MY ex husband and I have a pretty good parenting arangement. Our son is two. We have been divorced for two years...and things have progressively gotten better between us.
My son is at home Mondays from 5pm until Friday at 5pm, then he goes to his dad's house Friday at 5pm and stays Sat, Sun, and comes home Monday at 5pm...we do it that way because of our work schedules ect...and he is remarried and his wife watches my son mondays while my ex is at work...but he still gets to see him monday night before he comes home...
Also, we have made it so that we can both be at doctors appt, and everything, jointly, so that neither one of us misses anything. It is important to work together, even if you don't get along all the time.
VIC2006 3/22/07 11:03 A
There is never an easy way to deal with co-parenting or child custody. Lucky for you and your fiance things are fairly civil. Its not so for me and my husband when it comes to dealing with my daughters dad. I am hoping that one day he will grow up and realize he is hurting her more then me. ( wishful thinking on my part lol).
SHAUNNA_LYNN 3/21/07 10:57 P
That really helps, thanks for the info. Actually my step daughters Mom changed their daughters last name from hers (which my fiance and her had agreed on using) to her husbands last name, without my fiance's consent, not very nice if you ask me. We ahev all been quite civil with each other, so hopefully this next step will be too?
VIC2006 3/21/07 7:27 P
Shaunna,
I also live in canada. So yes, the laws should be the same. As far as the step-dad adopting the child. There is no way he could have without your husbands permission. He would have been sent papers saying the request was made and he would have had to relenquish his parental rights to her. If he did not do this then the step-dad has not "legally" adopted her. If the mother wont do it he can also file himself with vital statistics, requesting action be taken on his behalf. Being the biological father she can not deny him any rights. I went through all this with my daughters dad. He tried to change her name without my permission. I hope that my daughter decides to come to me, as she doesnt have a female figure at her dads. But it will have to be her choice now. If she decides to stay i will accept that. As i know that she is very happy and well taken care of there. Hope all this helps.
SHAUNNA_LYNN 3/21/07 5:22 P
Thanks Vic2006, I never knew it was so simple to have the Birth Certificate changed. I do live in Canada (don't know where you are from?) so I hope that is the case here with that. As long as her Mom is up to it, I don't see why she wouldn't be, but she can be odd with some things. We also think that her step-dad may have adopted her at some point, my finace thinks he remembers her saying that, I sure hope not. I'm sure it is not something that they could have or would have done without his consent...I hope.

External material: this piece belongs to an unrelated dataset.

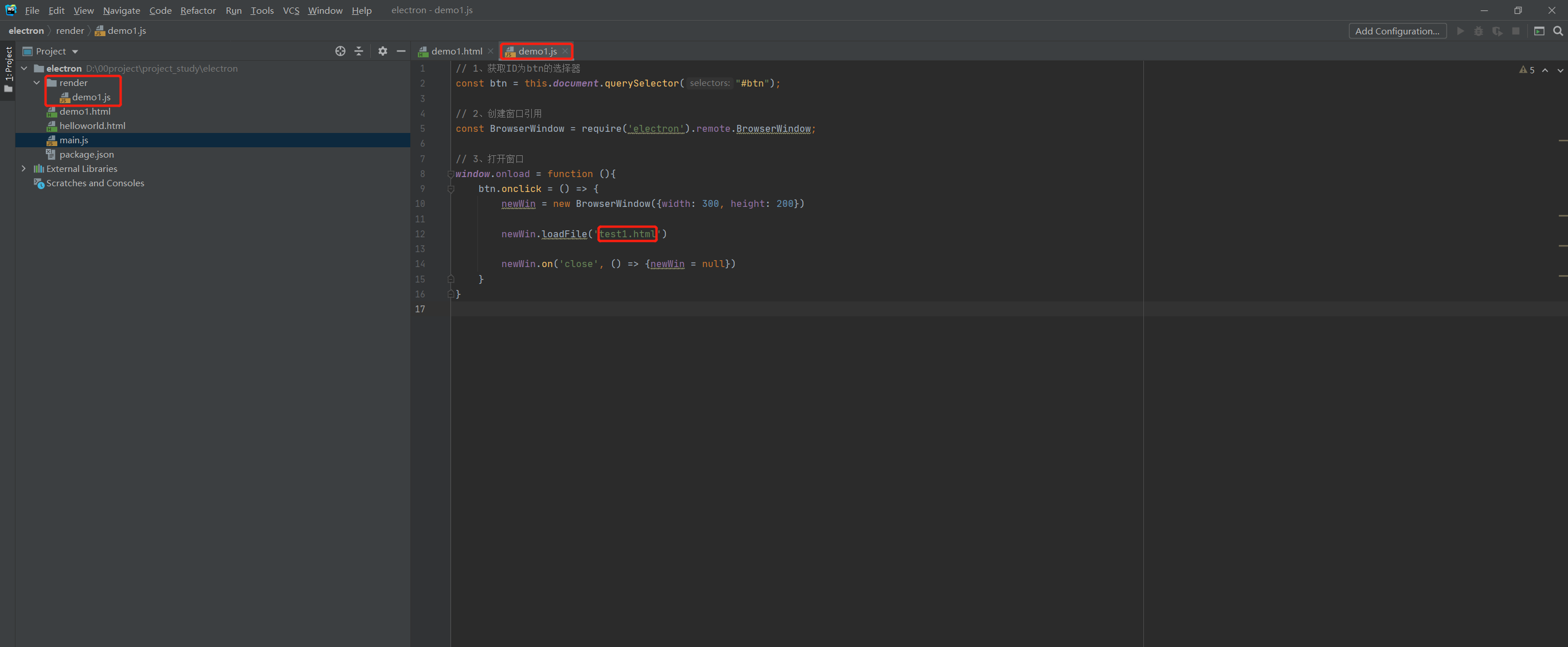Click the locate/select opened file icon
The width and height of the screenshot is (1568, 647).
(340, 51)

Maybe your daughter will opt for staying with you and your husband in the years to come, they are very tough for a girl, she may just want to be with Mom more through them?
VIC2006 3/21/07 5:00 P
Hi shaunna
My husband and I share custody of my daughter with her dad. She is living with her dad right now and we only see her every other weekend and school vacations, as we don;t live close together. We struggle with trying to find a balance between the two homes but the distance makes that tough. Her dad is also very difficult to deal with. Always backing out of arrangements for visitation ect. Another trip to court is not an option for us at this point so we just deal with it. My daughter is going to be 13 this summer and is starting to make her own decisions. I never had her dad on the birth certificate prior to her going to live with him. All we had to do was fill out a new form requesting that he be put on it. We both signed it and it was done. A new certificate was sent out. As long as the other party does not contest it, it shouldnt be a problem. I wish you luck in the week on week off plan. I wish i had that option.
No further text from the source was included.